The Gauge | Opinion
I have been one of the lucky few who has been able to plant and establish a winter crop. While we were well prepared and did a good job technically, the simple truth is that we were just lucky to get a few useful falls of rain at the right time.
My luck over the past few years has been mixed though and I often pause to consider how my weather has changed since I started farming nearly three short decades ago.
I have concluded that the risk in Australian agriculture has changed since I first started to farm, and it is increasing.
Every enterprise should consider risk carefully. Every decision to invest or participate in a venture should consider the risk and the likely return. Low risk ventures are easily justified even with a relatively low return. Higher risk ventures generally need to demonstrate a higher rate of return to justify investment.

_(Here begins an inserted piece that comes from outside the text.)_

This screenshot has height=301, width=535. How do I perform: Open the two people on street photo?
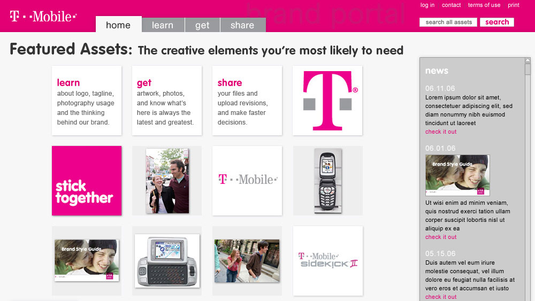pos(247,260)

People who invest based on projected returns from an investment with no regard or understanding of what can or is likely to go wrong are likely to get burned.
Of course, individuals have different appetites and different capacities for risk. A conservative rule of thumb is to only risk what you can afford to lose.
I am too young to retire and too old to start again so I find myself considering my business and the inherent risks in farming more carefully.
The Bureau of Meteorology has published its most recent seasonal outlook which points to drier and warmer weather for the next three months.
Despite the rather depressing seasonal outlook, I should still be able to turn a profit from the ensuing season. Many of my peers will not and their pain will not be quarantined to their farms.
While I know what this season means for me as an individual, I am compelled to think about what it means for the broader agricultural sector.
I firmly believe that society isn't responsible for keeping every individual farmer farming, but there is a profound social imperative to ensure that the agricultural enterprise that sustains the broader population is viable.
Current market and public policy forces are increasing pressure on individual farming enterprises in a way that compounds short term weather disruptions. Short term commercial survival strategies often compromise longer term natural capital stocks.
The science that underpins the long-term weather outlook is increasingly confident that Australia will experience more extreme weather events more frequently. This increasing volatility is arguably the hardest aspect of our changing weather to manage and absorb. It presents a profound production risk that is set to increase.
Australian production systems are among the best in the world for combating weather volatility and we have got there on the back of some of the lowest levels of government support to the sector in the world. Sadly, internal mitigation of the risks is now beyond the scope of many if not most enterprises.
Australian agriculture should have a bright future and with wonderful opportunities for individuals and communities alike. However, that future will necessarily be built on very different thinking about markets and structural reform.
Meanwhile, our farm leaders and governments cannot articulate a cohesive drought strategy or policy that even recognises the importance to society of keeping our best farmers farming in the best ways.
- Peter Mailler is a third generation grain and cattle farmer on the NSW/Queensland border.